When you find that special someone and decide to take the plunge, you get a ring. It's not so much about the material's worth than about the bond you forge as a couple. Sonic The Hedgehog has a lot of rings to offer and he really, really likes iPhone, though you may just want to continue casually dating this old timer.
Starting in the Green Hill Zone, Sonic spins across seven zones in pursuit of the maniacal Dr Eggman, who has transformed cuddly animals into diabolical fighting machines.
Each zone contains three acts that have you speeding with Sonic over obstacles, collecting golden rings and defeating enemies with his spinning attack. Rings are essential here, providing access to bonus stages and keeping you from losing one of three precious lives.
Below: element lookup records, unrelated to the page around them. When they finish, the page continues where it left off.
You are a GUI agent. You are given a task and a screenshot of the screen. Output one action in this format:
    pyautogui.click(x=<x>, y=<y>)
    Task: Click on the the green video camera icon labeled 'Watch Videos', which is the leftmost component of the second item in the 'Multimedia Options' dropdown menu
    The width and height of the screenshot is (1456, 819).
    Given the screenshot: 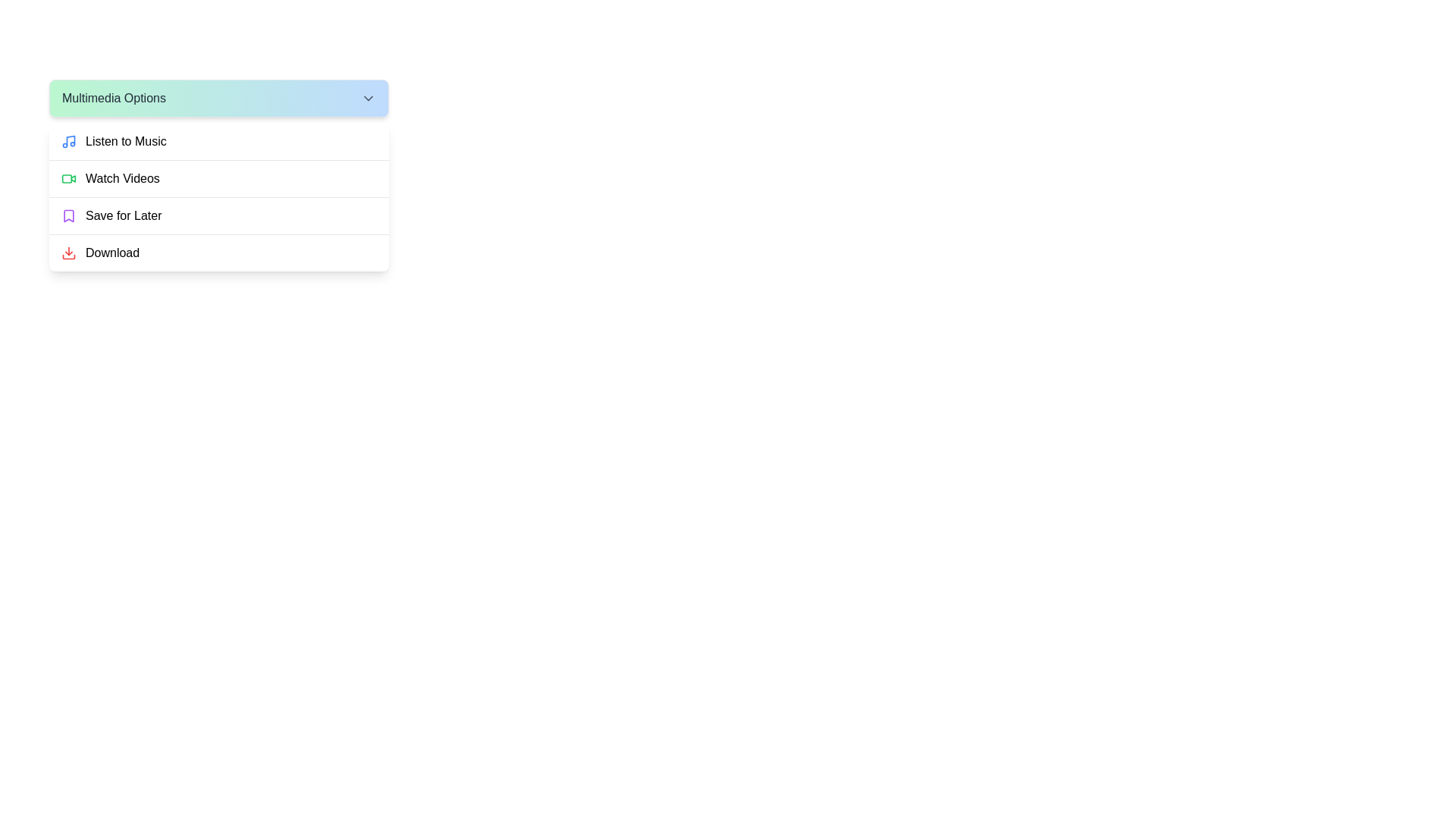 What is the action you would take?
    pyautogui.click(x=68, y=177)
    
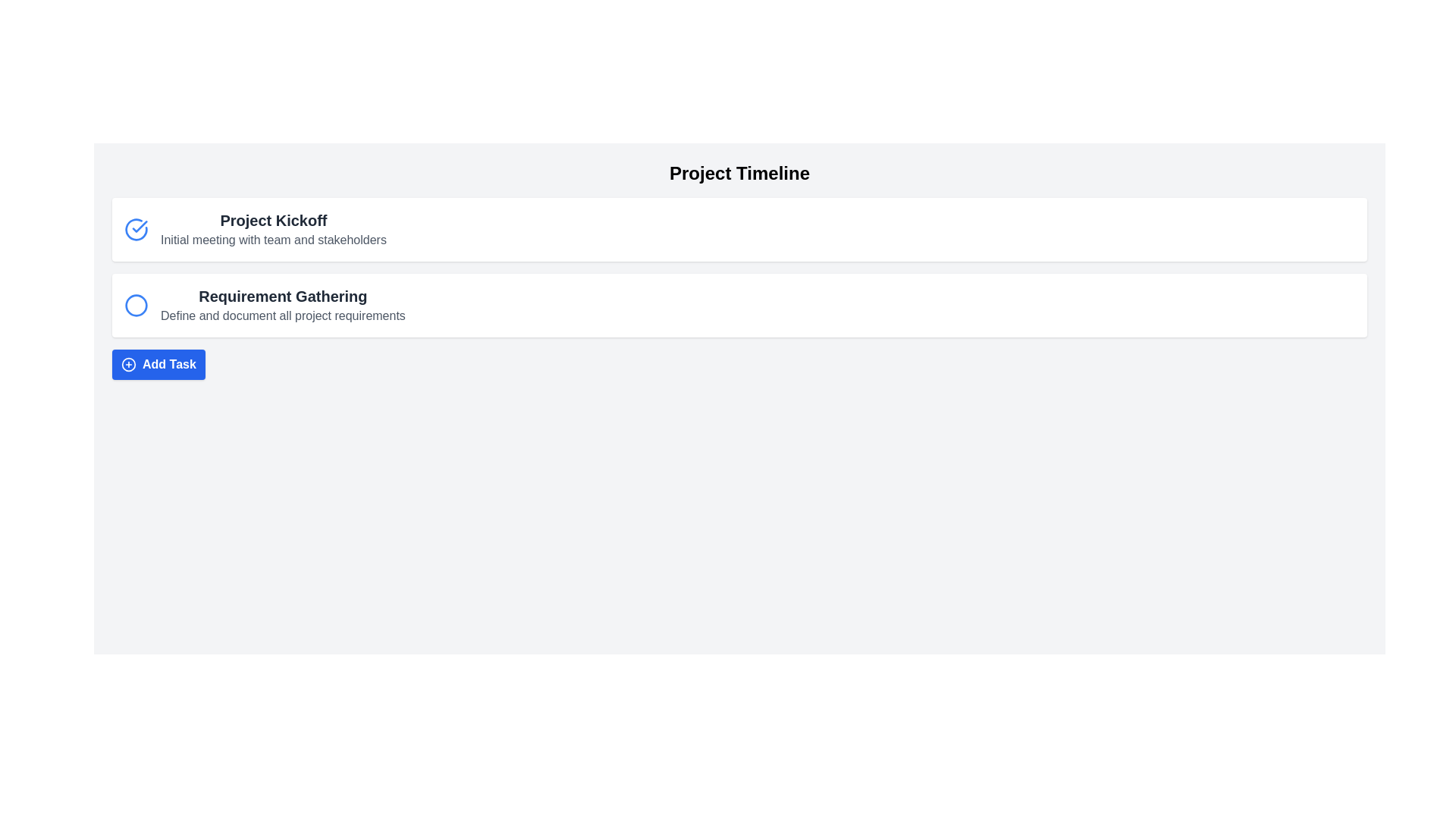 Image resolution: width=1456 pixels, height=819 pixels. Describe the element at coordinates (140, 227) in the screenshot. I see `the checkmark icon with a thin blue stroke located to the left of the text 'Project Kickoff' in the task list` at that location.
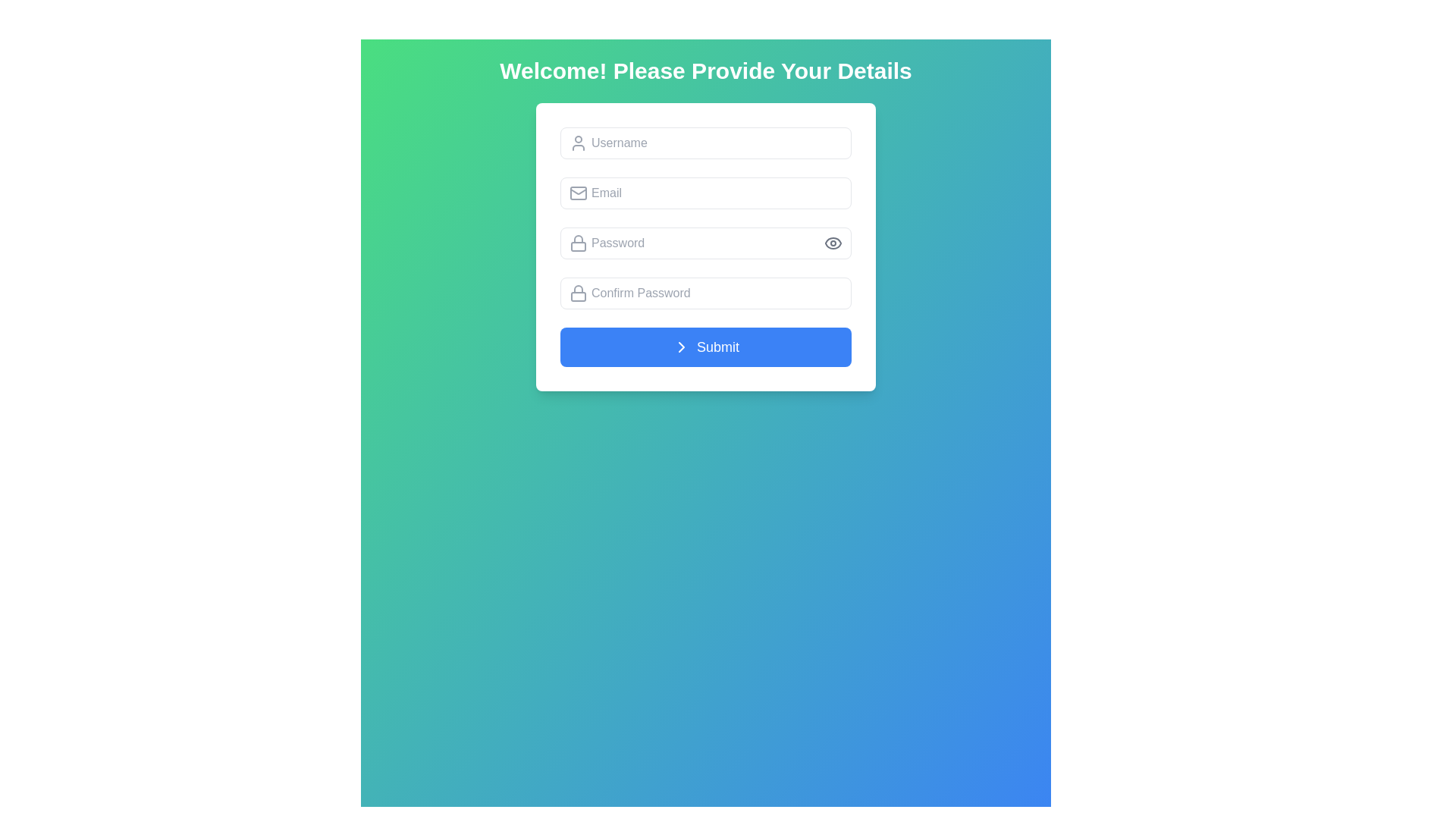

Movement is handled via a virtual D-pad at the left and an 'A' button for jumping at your right. Sliding your thumb left and right instructs Sonic to zoom in the corresponding direction, while pressing down allows you to instigate his spinning attack. Alternatively, you can jump onto most enemies to free the animals trapped inside.
Surprisingly, Sonic The Hedgehog gets the controls right. Unlike other retro conversions that struggle with touchscreen pads, here it works well.
Tricky manoeuvres and precise platforming don't really come into it, which places less strain on the D-pad. You're not meant to methodically hop across platforms and take out every enemy in sight; on the contrary, you're supposed to blaze a path collecting rings along the way.
Still, this is a game intended for a controller. There are moments when Sonic comes to an abrupt stop and getting him moving again takes a second or two longer than desired. To be fair, it's not fully the fault of the virtual controls so much as the game itself. In other words, it's the way it was designed nearly two decades ago.
That argument works when it pertains to control, but it hardly stands as an excuse for omitting any type of meaningful Continue feature.
You're afforded the ability to quit out of the game and resume at that spot, which is great when playing on-the-go. Lose all of your lives, however, and you're forced to start the game from scratch.
You can argue the game's classic cred for preserving this antiquated notion of absolute Game )ver, but it's 2009 and you should be able to resume play at the start of the zone in which you lost your last life.
Some missed opportunities also prevent Sonic The Hedgehog from blazing a new trail on iPhone. Bonus stages are ripe for accelerometer controls, though the feature is completely glossed over. Options for different control scheme would also be nice, although you can switch an "arcade" perspective that benefits play by offsetting the controls to a band around the play field instead of over it.
Ultimately, Sonic The Hedgehog is great for some quick fun. It's more of a hook up than marriage material, though that shouldn't keep you from enjoying this admirable iPhone adaptation.